The dollars spent on health care services in the United States increased 6.9 percent during 2000, according to the federal Centers for Medicare & Medicaid Services (CMS).

CMS said the increase in health care spending, which rose to $1.3 trillion in 2000, compared with a 5.7 percent rise in 1999. It was the highest annual increase recorded since 1993, when spending rose by 7.4 percent.

GCIU Vice Pres. Lawrence Martinez, who serves as secretary of the Graphic Communications National Health and Welfare Fund and directs International legislative activities, noted that health care inflation slowed during the Clinton administration while Congress and the White House debated the creation of a national health care system.

"With the current administration's policies, there evidently is not much incentive to slow the pace of health care inflation or increases in health care insurance premiums," Martinez said.

CMS said health care spending averaged $4,637 per person in 2000, compared with $4,377 in 1999.

Spending on prescription drugs increased by 17.3 percent to a total of $121.8 billion in 2000. Drug spending increased by 19.2 percent in 1999 with a total of $103.9 billion.

Hospital spending rose by 5.1 percent in 2000 to $412 billion. Nursing home expenditures, which had been trending downward since 1995, rose by 3.3 percent in 2000. Spending for freestanding home health services increased by 0.3 percent in 2000.

According to a survey last year by the Kaiser Family Foundation and the Health Research and Educational Trust, premiums for work-related health insurance rose an average of 11 percent in 2001, compared with 8.3 percent in 2000 and 8.3 percent in 1999.

The survey found that premiums for firms with fewer than 10 workers increased by an average of 16.5 percent in 2001. Firms with 10 to 200 employees had average premium increases of 12.5 percent, while firms with 200 or more employees had increases of 10.2 percent.

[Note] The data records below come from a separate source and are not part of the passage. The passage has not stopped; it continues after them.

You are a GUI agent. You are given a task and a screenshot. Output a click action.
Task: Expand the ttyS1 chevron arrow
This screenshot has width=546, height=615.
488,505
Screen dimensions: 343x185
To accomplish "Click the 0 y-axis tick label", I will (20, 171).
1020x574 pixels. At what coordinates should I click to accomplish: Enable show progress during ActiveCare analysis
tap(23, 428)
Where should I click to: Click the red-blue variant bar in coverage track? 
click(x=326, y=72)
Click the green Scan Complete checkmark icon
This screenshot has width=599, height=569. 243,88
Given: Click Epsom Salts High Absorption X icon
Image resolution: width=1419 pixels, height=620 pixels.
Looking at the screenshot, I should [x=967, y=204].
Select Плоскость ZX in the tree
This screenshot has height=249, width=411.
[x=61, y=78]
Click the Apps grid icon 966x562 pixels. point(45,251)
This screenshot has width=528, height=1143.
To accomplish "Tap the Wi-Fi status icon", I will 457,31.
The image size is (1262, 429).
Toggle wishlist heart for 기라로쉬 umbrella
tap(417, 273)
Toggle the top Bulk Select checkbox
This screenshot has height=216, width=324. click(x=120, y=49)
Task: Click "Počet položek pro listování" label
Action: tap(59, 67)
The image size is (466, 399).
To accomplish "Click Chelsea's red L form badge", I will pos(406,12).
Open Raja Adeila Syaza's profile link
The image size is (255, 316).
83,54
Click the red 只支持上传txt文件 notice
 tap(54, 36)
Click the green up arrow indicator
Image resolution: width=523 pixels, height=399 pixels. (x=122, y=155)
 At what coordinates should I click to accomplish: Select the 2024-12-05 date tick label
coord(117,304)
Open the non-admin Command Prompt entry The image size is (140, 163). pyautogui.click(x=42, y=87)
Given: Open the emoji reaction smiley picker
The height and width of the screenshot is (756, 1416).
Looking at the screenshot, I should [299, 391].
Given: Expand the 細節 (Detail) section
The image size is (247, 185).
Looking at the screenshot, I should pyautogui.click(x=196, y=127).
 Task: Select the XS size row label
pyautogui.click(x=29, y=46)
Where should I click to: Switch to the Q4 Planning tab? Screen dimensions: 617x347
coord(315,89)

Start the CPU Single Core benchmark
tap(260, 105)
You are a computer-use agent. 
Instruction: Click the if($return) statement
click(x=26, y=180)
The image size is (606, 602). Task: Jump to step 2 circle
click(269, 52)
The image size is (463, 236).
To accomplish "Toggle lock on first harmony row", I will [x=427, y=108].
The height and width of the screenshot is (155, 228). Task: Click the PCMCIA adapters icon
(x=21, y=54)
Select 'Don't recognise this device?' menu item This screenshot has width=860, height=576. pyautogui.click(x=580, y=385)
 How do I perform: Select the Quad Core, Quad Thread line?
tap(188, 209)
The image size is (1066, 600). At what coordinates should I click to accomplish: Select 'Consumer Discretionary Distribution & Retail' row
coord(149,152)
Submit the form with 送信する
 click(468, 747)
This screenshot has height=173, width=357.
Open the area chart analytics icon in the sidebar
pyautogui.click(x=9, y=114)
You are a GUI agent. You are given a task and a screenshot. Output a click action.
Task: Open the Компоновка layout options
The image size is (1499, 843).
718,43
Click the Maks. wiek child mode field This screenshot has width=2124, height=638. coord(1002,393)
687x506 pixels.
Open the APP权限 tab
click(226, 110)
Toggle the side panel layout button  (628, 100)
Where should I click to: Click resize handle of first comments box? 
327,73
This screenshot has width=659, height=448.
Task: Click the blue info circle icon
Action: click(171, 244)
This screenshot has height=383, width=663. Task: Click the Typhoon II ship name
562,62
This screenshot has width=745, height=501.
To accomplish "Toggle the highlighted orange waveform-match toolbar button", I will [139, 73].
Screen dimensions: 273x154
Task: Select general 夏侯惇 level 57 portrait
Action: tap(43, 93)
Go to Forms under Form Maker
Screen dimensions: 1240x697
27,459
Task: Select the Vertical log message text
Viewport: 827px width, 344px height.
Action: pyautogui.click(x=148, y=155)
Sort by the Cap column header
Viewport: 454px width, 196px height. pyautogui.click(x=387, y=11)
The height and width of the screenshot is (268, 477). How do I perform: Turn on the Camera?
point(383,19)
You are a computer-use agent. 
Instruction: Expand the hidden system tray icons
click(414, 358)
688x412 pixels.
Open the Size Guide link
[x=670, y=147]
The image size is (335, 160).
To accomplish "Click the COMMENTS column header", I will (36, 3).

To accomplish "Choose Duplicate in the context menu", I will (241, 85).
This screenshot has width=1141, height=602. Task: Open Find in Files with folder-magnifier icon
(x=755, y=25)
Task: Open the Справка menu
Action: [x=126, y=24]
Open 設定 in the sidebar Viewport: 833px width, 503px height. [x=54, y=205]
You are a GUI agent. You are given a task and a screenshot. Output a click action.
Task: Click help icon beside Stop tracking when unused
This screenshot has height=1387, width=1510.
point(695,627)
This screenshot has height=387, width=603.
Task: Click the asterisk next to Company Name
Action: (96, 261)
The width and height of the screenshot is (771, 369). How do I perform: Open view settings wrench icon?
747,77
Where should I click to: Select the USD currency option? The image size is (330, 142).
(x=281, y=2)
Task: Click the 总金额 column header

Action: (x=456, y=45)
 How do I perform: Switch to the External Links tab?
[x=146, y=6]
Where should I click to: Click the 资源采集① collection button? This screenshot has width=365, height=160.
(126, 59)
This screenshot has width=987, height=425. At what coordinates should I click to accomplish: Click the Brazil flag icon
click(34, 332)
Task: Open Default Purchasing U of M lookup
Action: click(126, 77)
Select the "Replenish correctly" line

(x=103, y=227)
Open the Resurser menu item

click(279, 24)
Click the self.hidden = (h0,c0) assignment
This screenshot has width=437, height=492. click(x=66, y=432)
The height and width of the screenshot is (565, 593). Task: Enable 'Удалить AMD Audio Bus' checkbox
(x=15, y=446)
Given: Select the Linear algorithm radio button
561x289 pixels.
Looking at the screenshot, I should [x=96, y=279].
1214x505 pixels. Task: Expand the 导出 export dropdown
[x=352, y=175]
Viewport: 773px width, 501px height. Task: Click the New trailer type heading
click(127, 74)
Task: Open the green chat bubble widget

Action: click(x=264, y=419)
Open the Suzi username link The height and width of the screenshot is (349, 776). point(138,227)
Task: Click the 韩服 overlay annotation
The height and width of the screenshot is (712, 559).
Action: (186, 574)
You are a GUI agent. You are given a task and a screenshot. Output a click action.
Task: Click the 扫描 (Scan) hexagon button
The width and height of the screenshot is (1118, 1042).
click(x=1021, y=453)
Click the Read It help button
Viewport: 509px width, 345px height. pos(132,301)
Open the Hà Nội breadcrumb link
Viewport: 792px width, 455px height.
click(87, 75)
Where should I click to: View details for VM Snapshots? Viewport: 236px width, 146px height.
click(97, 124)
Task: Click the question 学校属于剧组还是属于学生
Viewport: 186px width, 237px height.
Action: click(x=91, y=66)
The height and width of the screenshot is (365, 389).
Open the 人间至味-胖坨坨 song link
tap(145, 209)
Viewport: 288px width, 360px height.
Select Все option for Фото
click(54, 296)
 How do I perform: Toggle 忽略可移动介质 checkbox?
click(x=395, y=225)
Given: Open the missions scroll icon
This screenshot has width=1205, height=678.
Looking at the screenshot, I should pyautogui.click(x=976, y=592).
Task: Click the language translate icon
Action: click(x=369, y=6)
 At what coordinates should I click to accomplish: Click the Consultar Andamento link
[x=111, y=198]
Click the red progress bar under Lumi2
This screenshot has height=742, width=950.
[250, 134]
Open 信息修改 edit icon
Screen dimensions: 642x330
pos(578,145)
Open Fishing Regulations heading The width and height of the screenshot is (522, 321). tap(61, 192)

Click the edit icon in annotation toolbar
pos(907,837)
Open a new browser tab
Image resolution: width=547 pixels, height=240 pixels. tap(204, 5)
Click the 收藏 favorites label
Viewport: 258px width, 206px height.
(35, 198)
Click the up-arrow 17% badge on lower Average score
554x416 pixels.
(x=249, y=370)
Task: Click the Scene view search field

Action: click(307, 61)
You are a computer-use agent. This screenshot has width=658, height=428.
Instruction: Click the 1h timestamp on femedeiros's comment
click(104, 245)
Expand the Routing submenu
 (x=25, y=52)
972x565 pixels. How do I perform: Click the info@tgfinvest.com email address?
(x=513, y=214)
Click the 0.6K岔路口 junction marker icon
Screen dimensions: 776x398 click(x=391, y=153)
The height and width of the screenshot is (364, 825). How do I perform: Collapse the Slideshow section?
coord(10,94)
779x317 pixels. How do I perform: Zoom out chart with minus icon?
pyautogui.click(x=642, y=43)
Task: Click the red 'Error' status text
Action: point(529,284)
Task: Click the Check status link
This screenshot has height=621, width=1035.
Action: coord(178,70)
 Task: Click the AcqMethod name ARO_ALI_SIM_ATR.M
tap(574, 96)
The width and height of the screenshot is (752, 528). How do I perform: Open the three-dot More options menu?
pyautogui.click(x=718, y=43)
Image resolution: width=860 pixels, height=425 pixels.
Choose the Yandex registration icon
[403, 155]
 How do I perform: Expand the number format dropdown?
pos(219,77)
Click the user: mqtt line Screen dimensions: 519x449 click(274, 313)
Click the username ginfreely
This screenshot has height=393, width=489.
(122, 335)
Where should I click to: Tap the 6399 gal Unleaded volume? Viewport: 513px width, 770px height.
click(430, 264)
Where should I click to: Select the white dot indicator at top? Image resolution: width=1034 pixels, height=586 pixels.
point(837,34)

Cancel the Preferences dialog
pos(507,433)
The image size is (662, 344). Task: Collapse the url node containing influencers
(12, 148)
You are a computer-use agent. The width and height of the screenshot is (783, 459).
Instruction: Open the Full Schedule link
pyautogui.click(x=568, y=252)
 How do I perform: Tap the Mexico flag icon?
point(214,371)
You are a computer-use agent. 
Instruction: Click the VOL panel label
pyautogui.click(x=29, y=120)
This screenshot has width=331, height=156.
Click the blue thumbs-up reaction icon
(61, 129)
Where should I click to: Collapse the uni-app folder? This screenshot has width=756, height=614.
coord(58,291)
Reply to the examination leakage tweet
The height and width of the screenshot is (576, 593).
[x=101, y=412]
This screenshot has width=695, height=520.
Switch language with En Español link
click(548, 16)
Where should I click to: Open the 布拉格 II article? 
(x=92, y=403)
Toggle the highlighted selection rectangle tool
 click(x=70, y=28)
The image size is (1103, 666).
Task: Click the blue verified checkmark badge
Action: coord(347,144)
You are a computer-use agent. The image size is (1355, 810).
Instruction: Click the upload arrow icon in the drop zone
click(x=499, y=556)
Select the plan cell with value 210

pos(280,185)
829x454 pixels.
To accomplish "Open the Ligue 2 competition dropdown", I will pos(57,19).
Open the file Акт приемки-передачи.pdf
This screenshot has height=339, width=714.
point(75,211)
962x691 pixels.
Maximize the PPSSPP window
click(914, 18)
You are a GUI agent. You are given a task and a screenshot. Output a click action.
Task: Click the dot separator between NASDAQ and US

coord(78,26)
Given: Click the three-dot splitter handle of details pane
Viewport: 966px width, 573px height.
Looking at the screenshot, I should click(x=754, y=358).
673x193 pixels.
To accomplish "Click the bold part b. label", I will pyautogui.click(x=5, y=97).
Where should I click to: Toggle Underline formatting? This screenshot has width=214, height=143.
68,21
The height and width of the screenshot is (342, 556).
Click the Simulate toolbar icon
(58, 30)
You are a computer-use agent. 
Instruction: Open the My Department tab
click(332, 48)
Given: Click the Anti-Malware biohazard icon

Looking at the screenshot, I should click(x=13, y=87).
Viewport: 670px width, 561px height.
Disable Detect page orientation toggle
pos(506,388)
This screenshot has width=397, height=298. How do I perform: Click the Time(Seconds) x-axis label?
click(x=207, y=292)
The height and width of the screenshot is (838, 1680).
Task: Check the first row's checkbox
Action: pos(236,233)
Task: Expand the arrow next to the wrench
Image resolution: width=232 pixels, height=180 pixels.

Hewitt Associates, a management consulting and outsourcing firm, projected average increases of 13 to 16 percent for 2002. The company forecast cost increases in 2002 of at least 13 percent for preferred provider organizations (PPOs) and point-of-service (POS) plans, 15 percent for traditional indemnity plans and 18 percent for health maintenance organizations (HMOs).

Hewitt said these increases would mean that the average cost per person for most major companies will rise from $4,522 to $5,336 for HMOs; $4,834 to $5,463 for PPOs; $4,857 to $5,489 for POS plans; and $5,928 to $6,817 for indemnity plans.

At the health and welfare fund's annual meeting, are, from left: Kansas City 235M Pres. James Miller, and Neenah 77P employer trustees Donna Dee and Patrick Dier and Neenah 77P trustee Tim Wenzlaff.
From left are: Washington 144B Pres. Gerald Weikel; Local 144B employer trustee Michael Frazier of McArdle Printing; and Steve Bearden of Linemark Printing, employer trustee of the Washington 449S fund.